--- PASSAGE GIVEN ---
PROTODEMOCRACY AND CULTURE POLICY TRANSFORMATIONS IN UKRAINE



Culture as a Political Phenomenon of Postcommunism


Culture as a political problem is a true historic discovery of the period of perestroika and postcommunist social transformations.

In their time, Soviet ideologists often abused the notion of culture which still remained, in fact, completely alien to people and everyday practice. "The Marxist ideological paradigm made them accustomed to understanding culture as a domain and a specific creative affair of the intellectual, artistic and power elites, as a spiritual, isolated from drab routine, field of "lofty" models of the "dignified life." This is also true of the supervized cultivation of models of Ukrainian ethnonational culture (poetry, belles lettres, arts, music, and language as well) and, of course, the national 'artistic and humanitarian elite. Nowadays the problem of culture is virtually everybody's at the level of the everyday self-affirmation of the individual — a Ukrainian from central Ukraine or a Russian-speaking native of eastern Ukraine who feel their difference from the western Ukrainian of Galicia who is most confident in his authenticity and in his right to be a national culture leader. Perhaps it is just these geocultural differences, this cultural regionalism, that are most often exploited to their own advantage in present-day politics by politicians. During the first years of Ukraine's independence, national culture and ethnocultural differences have taken on a far greater socio-political significance than economic issues. The slogan of national culture policy-making in the post-communist period is being chanted along with the slogans of democratizing society, liberalizing it, and introducing market economy structures. This is no accident. Indeed, the sense of culture and the rationale of society's democratic organization have many points in common, but at the same time, they also differ greatly. If the points in common are avidly used by the postcommunist power and current nouveau politicians, the differences are either simply ignored or fail to be noticed in time.

--- DIRECTION 1 ---
Lay out the records as a numbered list, starting at the record line that has "15, 629, 29)" and running through the final record. Leave out any blank lines.

--- EXTRACTED ENTRIES ---
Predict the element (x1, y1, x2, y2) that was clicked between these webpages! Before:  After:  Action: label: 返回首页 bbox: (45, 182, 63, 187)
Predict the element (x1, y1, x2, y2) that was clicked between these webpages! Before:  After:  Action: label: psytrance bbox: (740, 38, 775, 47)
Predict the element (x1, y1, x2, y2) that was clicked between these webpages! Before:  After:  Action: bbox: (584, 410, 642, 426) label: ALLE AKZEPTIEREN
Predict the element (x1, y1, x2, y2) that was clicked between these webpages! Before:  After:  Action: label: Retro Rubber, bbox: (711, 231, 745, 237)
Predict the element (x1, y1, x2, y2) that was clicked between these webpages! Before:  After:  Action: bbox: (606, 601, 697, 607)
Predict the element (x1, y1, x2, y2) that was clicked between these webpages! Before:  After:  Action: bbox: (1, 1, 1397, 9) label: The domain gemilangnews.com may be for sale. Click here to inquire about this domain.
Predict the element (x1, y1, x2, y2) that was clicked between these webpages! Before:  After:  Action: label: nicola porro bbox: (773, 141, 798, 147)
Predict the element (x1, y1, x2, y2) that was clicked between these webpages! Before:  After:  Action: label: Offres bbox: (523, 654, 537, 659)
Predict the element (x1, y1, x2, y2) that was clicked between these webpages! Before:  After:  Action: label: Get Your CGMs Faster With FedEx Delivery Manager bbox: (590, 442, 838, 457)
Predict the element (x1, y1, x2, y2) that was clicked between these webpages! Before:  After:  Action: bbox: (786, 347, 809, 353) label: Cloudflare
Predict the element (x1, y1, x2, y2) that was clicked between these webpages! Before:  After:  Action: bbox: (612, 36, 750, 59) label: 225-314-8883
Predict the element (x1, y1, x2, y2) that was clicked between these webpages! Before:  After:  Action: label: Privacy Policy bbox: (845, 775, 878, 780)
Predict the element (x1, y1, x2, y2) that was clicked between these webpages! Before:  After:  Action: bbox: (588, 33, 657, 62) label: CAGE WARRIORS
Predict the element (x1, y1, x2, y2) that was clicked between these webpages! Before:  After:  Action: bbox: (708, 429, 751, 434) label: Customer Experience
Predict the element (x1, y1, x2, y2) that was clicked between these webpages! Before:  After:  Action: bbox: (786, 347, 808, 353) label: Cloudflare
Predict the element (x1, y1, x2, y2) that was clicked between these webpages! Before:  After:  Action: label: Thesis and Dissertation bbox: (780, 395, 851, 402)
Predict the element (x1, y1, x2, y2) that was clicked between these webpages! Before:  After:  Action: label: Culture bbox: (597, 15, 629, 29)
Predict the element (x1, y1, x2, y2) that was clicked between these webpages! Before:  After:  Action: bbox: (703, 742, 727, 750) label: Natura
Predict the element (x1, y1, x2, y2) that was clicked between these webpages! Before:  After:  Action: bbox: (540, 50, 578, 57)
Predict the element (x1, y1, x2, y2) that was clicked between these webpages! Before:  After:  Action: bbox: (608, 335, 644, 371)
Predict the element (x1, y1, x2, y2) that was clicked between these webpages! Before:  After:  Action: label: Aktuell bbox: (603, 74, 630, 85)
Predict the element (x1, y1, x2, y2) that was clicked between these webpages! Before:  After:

--- DIRECTION 2 ---
In the passage on culture in postcommunist Ukraine, what took on far greater socio-political significance than economic issues in the first years of Ukraine's independence?

--- COMPLETE OUTPUT 1 ---
1. Predict the element (x1, y1, x2, y2) that was clicked between these webpages! Before:  After:  Action: label: Culture bbox: (597, 15, 629, 29)
2. Predict the element (x1, y1, x2, y2) that was clicked between these webpages! Before:  After:  Action: bbox: (703, 742, 727, 750) label: Natura
3. Predict the element (x1, y1, x2, y2) that was clicked between these webpages! Before:  After:  Action: bbox: (540, 50, 578, 57)
4. Predict the element (x1, y1, x2, y2) that was clicked between these webpages! Before:  After:  Action: bbox: (608, 335, 644, 371)
5. Predict the element (x1, y1, x2, y2) that was clicked between these webpages! Before:  After:  Action: label: Aktuell bbox: (603, 74, 630, 85)
6. Predict the element (x1, y1, x2, y2) that was clicked between these webpages! Before:  After:

--- COMPLETE OUTPUT 2 ---
National culture and ethnocultural differences.